Gnome 3.12 Delayed To Sync With Wayland Release
sfcrazy writes "Gnome developers are planning to delay the release of Gnome 3.12 by approximately a week. It's a deliberate delay to sync the release with the availability of Wayland 1.5. Matthias Clasen (Fedora and Gnome developer) explains that 'the GNOME release team is pondering moving the date for 3.12.0 out by approximately a week, to align the schedule with the Wayland release plans (a 1.4.91 release including all the xdg-shell API we need is planned for April 1). The latter 3.11.x milestones would be shifted as well, to avoid lengthening the freeze period unnecessarily.'"
In my opinion...
Wayland + Systemd + Gnome 3 + kernelspace Dbus = transforming Linux into Windows. Or something more like Windows. They represent a complete rejection of the foundational Unix philosophy.

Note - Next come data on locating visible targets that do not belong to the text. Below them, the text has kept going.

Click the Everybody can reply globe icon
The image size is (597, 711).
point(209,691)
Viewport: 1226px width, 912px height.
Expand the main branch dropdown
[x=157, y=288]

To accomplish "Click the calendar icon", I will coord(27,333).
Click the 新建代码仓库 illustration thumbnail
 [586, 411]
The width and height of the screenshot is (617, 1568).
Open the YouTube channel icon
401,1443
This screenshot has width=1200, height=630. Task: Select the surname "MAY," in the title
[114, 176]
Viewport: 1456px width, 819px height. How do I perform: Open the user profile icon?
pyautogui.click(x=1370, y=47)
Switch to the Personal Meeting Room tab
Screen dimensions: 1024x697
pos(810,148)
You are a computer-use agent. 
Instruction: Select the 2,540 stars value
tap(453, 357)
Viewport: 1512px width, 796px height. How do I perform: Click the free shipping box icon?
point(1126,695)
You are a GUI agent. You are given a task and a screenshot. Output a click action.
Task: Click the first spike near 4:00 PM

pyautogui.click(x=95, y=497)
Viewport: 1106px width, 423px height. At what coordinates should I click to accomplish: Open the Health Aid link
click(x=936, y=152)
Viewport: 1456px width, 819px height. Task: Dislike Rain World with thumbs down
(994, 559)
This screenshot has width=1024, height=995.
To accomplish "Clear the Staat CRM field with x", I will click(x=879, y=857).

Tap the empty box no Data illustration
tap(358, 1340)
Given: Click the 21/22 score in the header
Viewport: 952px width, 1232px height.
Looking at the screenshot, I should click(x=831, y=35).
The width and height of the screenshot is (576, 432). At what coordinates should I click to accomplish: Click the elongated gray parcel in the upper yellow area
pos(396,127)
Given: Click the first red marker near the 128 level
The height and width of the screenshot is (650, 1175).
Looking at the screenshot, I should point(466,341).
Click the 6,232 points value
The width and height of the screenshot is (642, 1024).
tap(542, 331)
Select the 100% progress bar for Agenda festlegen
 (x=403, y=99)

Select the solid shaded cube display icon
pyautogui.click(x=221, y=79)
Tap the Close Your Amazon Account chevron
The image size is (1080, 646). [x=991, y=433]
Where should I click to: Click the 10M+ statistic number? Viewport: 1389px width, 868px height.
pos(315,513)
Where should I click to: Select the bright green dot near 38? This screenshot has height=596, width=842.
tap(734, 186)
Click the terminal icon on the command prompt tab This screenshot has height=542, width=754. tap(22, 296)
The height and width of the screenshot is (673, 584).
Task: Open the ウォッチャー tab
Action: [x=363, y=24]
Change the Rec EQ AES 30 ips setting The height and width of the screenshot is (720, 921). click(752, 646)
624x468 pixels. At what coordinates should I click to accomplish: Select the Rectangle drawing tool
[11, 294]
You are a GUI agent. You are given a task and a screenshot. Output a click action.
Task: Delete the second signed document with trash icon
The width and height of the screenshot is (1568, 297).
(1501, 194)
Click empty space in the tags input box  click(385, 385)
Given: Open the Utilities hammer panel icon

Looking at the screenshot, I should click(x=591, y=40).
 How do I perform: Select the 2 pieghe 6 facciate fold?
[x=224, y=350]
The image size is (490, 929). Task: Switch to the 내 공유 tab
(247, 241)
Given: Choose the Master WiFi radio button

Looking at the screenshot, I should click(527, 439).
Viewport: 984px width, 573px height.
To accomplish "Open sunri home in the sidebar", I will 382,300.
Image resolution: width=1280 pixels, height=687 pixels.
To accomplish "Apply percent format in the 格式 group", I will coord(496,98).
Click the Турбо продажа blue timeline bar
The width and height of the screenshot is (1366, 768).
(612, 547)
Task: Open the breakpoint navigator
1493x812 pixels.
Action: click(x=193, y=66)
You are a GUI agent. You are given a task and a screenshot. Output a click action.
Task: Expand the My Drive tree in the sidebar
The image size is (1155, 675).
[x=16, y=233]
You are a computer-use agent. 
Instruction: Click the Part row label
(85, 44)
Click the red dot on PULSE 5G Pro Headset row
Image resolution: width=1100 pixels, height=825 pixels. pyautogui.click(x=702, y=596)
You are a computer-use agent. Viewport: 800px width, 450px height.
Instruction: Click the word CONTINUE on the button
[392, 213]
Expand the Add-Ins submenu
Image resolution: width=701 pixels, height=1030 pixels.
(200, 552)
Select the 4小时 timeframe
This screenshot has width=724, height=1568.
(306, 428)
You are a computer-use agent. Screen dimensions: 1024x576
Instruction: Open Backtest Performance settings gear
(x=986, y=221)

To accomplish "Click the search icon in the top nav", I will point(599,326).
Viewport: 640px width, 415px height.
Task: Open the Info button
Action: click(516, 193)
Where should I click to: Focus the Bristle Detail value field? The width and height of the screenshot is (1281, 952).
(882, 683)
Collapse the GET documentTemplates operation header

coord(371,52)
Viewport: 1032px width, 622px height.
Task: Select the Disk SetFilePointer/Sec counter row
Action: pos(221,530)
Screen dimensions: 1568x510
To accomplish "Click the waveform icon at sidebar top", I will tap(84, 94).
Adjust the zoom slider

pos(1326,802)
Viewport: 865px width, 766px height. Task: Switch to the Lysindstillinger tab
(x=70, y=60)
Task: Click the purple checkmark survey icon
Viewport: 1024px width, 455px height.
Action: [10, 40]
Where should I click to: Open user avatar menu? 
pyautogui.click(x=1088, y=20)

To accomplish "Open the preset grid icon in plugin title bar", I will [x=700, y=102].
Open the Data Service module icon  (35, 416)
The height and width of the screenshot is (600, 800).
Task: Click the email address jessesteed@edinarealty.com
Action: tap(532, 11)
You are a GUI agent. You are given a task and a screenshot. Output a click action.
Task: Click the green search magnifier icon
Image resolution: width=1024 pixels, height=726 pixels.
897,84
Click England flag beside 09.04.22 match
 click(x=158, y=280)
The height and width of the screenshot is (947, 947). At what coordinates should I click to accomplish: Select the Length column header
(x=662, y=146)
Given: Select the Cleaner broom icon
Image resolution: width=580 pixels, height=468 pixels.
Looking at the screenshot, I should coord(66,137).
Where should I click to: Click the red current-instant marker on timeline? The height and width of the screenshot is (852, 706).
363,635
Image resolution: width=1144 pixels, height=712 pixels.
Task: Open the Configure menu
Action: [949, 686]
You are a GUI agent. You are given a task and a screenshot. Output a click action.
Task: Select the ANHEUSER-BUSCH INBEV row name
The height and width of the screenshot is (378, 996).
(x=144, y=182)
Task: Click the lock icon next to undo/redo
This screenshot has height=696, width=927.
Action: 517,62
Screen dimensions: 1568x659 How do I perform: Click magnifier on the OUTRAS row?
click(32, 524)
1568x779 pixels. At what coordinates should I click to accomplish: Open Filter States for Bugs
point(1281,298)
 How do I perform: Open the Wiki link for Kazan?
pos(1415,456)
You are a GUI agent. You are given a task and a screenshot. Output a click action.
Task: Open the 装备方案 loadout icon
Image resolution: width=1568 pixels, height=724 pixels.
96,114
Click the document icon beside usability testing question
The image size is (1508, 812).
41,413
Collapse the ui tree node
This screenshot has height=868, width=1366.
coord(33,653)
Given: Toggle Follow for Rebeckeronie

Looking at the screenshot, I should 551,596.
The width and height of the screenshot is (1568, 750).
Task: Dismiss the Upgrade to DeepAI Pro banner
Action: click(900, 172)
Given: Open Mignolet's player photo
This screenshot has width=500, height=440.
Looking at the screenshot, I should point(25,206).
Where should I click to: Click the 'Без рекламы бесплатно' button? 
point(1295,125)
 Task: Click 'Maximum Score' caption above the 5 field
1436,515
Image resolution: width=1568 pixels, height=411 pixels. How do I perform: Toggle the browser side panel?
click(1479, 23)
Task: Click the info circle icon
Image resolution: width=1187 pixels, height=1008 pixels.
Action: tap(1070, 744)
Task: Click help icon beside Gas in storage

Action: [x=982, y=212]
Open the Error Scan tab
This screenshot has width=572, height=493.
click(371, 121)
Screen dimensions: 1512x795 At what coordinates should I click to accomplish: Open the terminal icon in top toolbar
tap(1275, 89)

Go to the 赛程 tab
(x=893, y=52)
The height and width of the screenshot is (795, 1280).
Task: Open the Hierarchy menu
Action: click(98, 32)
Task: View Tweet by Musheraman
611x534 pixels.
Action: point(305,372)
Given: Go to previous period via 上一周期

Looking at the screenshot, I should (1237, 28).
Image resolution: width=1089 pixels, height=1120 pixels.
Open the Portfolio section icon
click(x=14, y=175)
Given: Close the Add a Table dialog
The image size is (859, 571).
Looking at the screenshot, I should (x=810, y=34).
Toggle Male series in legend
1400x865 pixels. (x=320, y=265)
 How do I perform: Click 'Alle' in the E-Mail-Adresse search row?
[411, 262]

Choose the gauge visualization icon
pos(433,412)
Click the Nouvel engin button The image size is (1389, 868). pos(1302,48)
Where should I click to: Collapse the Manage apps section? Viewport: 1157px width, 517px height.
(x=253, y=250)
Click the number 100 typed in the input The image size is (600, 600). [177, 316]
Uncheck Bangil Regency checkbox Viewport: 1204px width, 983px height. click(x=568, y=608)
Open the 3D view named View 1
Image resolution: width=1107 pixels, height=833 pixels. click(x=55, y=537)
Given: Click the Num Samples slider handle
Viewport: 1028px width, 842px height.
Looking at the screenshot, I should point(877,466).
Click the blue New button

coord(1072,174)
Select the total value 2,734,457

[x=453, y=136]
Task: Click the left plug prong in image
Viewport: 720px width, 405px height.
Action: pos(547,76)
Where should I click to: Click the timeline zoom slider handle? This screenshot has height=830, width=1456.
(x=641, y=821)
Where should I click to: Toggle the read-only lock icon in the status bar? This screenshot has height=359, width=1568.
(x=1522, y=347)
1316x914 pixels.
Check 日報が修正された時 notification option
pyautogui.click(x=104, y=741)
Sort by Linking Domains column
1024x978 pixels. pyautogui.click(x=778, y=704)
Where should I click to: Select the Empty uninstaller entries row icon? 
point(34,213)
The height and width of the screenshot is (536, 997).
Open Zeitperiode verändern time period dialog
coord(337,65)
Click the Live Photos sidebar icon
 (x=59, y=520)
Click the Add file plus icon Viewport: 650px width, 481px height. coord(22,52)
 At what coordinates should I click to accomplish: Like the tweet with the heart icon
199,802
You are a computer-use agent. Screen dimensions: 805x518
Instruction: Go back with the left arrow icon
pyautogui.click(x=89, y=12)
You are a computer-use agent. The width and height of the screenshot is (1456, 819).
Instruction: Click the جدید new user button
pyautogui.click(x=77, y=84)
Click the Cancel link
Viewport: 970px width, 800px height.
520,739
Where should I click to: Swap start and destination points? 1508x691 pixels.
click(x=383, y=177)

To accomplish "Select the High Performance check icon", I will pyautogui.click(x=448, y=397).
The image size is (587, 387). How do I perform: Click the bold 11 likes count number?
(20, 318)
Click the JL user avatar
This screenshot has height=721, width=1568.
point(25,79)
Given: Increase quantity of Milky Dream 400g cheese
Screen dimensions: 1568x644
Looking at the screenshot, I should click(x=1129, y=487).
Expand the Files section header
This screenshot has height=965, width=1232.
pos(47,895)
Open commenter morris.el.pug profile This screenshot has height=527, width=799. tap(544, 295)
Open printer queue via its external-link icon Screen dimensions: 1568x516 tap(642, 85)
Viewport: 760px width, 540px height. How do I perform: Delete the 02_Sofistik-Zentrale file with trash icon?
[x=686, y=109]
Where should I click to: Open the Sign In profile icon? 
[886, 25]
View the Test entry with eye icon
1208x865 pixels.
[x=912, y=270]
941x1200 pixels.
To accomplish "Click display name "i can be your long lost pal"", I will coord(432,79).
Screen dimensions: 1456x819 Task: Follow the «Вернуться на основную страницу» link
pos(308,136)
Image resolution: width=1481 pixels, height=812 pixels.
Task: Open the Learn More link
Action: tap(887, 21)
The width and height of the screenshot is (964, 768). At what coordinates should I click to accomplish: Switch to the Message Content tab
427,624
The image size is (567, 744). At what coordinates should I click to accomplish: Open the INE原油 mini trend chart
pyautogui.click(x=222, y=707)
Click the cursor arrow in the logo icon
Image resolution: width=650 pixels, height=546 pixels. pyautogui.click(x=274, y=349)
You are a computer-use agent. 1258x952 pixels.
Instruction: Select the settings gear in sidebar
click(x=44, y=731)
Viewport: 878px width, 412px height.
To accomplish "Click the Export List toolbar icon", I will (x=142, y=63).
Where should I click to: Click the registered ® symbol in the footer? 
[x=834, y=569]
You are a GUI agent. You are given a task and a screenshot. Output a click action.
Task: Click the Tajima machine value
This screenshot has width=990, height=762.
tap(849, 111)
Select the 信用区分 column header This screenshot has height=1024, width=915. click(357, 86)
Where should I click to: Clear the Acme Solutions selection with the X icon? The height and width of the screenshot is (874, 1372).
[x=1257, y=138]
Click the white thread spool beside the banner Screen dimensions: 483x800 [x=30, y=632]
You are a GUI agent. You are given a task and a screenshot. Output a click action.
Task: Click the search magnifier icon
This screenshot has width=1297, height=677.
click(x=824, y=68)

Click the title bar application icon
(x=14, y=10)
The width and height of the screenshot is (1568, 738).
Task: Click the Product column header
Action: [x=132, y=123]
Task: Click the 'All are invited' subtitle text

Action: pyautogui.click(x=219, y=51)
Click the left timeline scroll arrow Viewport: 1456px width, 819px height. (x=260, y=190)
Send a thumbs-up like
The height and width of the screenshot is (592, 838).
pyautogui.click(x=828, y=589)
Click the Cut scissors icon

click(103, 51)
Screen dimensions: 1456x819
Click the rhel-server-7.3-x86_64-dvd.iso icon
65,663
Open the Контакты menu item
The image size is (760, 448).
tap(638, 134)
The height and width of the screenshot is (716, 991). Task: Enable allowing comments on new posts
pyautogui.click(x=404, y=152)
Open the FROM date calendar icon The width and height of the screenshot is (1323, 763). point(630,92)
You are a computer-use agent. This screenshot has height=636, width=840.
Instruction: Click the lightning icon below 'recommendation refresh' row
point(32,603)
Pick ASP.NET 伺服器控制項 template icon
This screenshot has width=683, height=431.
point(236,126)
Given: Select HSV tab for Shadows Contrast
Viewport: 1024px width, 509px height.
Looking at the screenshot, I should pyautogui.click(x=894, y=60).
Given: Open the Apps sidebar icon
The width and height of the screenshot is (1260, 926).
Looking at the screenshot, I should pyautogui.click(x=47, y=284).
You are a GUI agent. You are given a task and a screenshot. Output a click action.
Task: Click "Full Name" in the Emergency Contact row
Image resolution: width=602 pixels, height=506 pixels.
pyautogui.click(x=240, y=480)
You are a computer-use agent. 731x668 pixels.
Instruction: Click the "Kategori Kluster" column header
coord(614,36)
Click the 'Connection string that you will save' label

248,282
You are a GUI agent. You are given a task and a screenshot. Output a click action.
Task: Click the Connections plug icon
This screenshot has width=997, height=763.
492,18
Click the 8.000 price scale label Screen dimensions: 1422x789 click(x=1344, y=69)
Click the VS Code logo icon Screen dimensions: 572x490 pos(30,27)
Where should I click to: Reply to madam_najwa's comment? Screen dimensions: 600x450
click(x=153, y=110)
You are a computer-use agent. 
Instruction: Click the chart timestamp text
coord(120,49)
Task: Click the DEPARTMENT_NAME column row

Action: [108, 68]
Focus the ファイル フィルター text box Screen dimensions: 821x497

Regarding Wayland: You clearly have no idea how X works today. Todays X is not like Unix should be at all.
Regarding Dbus: How is a dbus protocol different from semaphores and shm in the kernel?
Regarding systemd, I agree and see it critically, because it is tries to solve everything at the same time. Perhaps the direction of OpenRC is more appropriate. But to criticise systemd you have to understand the issues: A number of links are on http://freedesktop.org/wiki/So... including http://0pointer.de/blog/projec...
Regarding Gnome3: Gnome3 is conceptionally little different than Gnome2, KDE or XFCE: Windows and pointers. I actually really like it. If you don't exchange it for something else. Very Unixy.
We have to keep in mind that the system we have today are not mainframes that are booted once and have their daemons running for months.
We have plug-and-play of devices and screens, hibernation, multiple input devices, while at the same time the screen output must not flicker or have delays beyond 50ms. It's a different arena today.
NB: The message above might reflect my opinion right now, but not necessarily tomorrow or next year.
X11 doesn't even do anything anymore. Go watch one of the many presentations made by the many developers who have been working on X11 for over 20 years. They're not even sure what X11 does anymore, nearly everything bypasses it and just pushes around buffers, which X11 does not handle well at all.
The one thing that stood out is they said X11 can not implement vsync at all without breaking all compatibility. They are embarrassed that code is still being used in 2014 that does not handle vsync and gives "screen tearing", which other systems have had fixed since the mid 90s.
99% of the current use cases for X11 are now managing buffers and X11 does not manage buffers. Wayland is designed to handle the most common use case in a good way.